In 2010 I applied two rapid screening methods to Berkeley Town House, a 9-story residential apartment building in Berkeley, California. This month I learned of another screening method that had been validated in Turkey, Haiti, and China on mostly similar (i.e. reinforced concrete) buildings. Its validation was reported by Wei Zhou, Wenzhong Zheng, and Santiago Pujol in an article titled “Seismic vulnerability of reinforced concrete structures affected by the 2008 Wenchuan earthquake” in Bulletin of Earthquake Engineering, 11 (2013), 2079–2104. Here is a supplement, applying that method to Berkeley Town House.
The input data are:
- Total cross-sectional area of reinforced concrete columns on ground floor: 3.2 square meters
- Total cross-sectional area of north–south reinforced concrete walls on ground floor: 2 square meters
- Total cross-sectional area of east–west reinforced concrete walls on ground floor: 4.8 square meters
- Bounding rectangle area: 576 square meters
- Total areas above ground levels: 4608 square meters
- Total cross-sectional area of north–south infill masonry walls on ground floor: 1 square meter
- Total cross-sectional area of east–west infill masonry walls on ground floor: 3.4 square meters
The computations on these data are:
- Wall index (WI): (2 + 0.1)÷4608×100% = 0.046%
- Column index (CI): 0.5×3.2÷4608×100% = 0.035%
- Priority index: 0.046% + 0.035% = 0.081%
The larger the priority index, the more likely a building was to escape damage.

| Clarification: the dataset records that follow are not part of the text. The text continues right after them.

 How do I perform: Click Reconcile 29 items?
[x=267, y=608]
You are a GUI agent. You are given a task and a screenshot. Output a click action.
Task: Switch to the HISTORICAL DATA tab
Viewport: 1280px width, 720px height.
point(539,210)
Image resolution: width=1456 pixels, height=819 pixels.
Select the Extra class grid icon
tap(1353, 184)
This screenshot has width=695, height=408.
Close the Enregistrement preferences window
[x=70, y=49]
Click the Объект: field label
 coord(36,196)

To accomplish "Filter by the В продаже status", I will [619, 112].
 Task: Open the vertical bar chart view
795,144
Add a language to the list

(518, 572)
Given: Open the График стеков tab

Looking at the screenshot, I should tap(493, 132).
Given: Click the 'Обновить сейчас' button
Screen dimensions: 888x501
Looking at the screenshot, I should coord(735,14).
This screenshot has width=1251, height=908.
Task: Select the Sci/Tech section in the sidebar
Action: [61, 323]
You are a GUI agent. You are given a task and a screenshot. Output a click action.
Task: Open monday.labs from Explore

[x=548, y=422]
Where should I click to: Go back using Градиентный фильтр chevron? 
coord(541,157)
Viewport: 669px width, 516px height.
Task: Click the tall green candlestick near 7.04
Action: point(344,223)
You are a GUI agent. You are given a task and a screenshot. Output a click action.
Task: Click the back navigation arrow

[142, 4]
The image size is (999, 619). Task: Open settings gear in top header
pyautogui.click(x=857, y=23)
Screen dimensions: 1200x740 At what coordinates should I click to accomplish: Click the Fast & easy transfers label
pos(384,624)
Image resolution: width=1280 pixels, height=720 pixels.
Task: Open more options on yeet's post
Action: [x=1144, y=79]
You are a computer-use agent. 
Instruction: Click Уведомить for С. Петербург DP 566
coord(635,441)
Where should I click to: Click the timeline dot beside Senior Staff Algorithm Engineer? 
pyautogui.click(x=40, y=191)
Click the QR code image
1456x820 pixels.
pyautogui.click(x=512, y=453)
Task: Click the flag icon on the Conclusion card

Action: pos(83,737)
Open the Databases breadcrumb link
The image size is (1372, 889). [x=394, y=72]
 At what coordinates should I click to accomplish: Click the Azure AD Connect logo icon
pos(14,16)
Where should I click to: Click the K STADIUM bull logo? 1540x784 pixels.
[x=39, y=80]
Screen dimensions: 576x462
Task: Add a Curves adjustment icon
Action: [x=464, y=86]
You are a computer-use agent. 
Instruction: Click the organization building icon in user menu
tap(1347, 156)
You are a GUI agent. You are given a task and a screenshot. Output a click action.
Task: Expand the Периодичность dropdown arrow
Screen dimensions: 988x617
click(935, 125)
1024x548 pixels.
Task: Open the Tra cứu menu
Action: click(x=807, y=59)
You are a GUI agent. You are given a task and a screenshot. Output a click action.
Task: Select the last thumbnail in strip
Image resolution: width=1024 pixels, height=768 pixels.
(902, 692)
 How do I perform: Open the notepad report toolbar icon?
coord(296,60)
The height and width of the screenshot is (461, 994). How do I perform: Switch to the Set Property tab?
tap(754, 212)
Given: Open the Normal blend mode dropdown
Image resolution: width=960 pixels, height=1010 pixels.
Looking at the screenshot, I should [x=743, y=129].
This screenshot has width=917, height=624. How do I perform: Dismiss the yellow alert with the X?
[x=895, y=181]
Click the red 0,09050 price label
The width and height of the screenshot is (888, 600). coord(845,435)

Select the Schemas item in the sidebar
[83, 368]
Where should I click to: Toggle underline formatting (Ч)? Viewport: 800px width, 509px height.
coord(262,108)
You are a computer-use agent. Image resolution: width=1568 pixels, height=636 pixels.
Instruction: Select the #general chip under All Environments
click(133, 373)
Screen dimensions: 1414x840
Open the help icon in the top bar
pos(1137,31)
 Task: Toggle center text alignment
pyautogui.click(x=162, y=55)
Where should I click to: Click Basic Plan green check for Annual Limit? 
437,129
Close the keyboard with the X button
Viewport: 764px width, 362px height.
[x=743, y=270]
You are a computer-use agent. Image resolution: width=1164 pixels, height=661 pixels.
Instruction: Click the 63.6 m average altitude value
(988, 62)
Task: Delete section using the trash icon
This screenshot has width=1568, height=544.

In their China validation, Zhou et al. used two different methods of damage classification and report that “no building was classified as having severe damage by either method for priority indices exceeding 0.3%”. Over all, they report that “Approximately 20 % (25 out of 116) of the surveyed buildings had damage involving the failure of at least one structural element.” Roughly half of the buildings with priority indices less than 0.1% (like Berkeley Town House) suffered moderate or severe damage. This result appears to me to suggest a more pessimistic prediction than the results produced in the above-cited previous report.
Few of the buildings on which this method was validated were as tall as Berkeley Town House. For this and other reasons mentioned in the above-cited previous report, this computation and any inferences from it have unknown value. I have performed these computations to satisfy my own curiosity, in the absence of a seismic assessment or screening performed by a competent professional.